Not buying that? Ok, seriously, here’s the thing. It wasn’t…awful. I actually…kinda liked it…a little. Just a bit, mind you. Now, though, I’m all irked that I might, maybe, have to read the whole damn “saga”. What’s worse is that I’m going to feel compelled to see the rest the damn movies when they come out. I’m not paying to see them at a theater, mind you. Oh hell, no. I can just imagine being dragged out of the cine-plex, clutching a bag of excessively priced popcorn to my chest, by well-intentioned police officers called to investigate a suspicious-looking pudgy guy sitting alone in a dark theater with a hundred and fifty love-struck teenage girls.

No sir, this is why I have a 56-inch HD TV in my family room. I don’t have to be “the creepy guy”. I can share those special, private moments with Bella and Edward without fear of judgment, embarrassment, or criminal charges.

Ahem, moving on. It was a loving, shiny, happy day today. The sun actually appeared in the sky and my kids got outside to play. It was so nice that I even decided we should celebrate the “springness” of the evening with a trip for ice cream after dinner. The Puddinette, being the wiser and better of our halves, did some quick research and found that it’s apparently berry time at UDF. That means special prices on the berry-flavored ice creams, cones, etc.

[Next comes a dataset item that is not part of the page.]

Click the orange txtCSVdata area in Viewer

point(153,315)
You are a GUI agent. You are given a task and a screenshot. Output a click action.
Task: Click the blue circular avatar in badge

When we arrived, I wasn’t sure if I wanted to get anything; I haven’t got much of a sweet tooth, really. I do love me some chocolate, but I have to be in the mood for ice cream. At any rate, the wife entered the store with instructions to let me know if the berry-derived shakes were on sale. As it turns out, they were, indeed, on special too. I asked her to kindly procure for me a raspberry chocolate chip shake. As I said, I do love me some chocolate.

When she got back in the car and handed me my 24 ounces of extra thick goodness, I asked her how much it was after the special. She told me the sale price was $1.99, but mine was 75 cents more because they told her the “raspberry chocolate chip is a UDF/Homemade ice-cream”.

Blink, blink.

Um, what? Really? Look, I’m sorry, but isn’t this a United Dairy Farmers location? Isn’t that, you know, what they sell here? What other kind of ice-cream was I supposed to get? Do they have a McDonald’s soft-serve machine in the back some place? Should I maybe have run across the street to Wal-Mart for a generic half gallon that the UDF people to make a shake with for me?

Seriously, this is messing with me. Does anyone know what the hell this business is about? If not, I might not sleep tonight as I ponder the other places in the world where they have stuff with sale prices, which you have to pay a little more for because, you know, it’s the brand they sell there. Got help me when I find out how much more my tacos are costing me because I want them to use Taco Bell meat.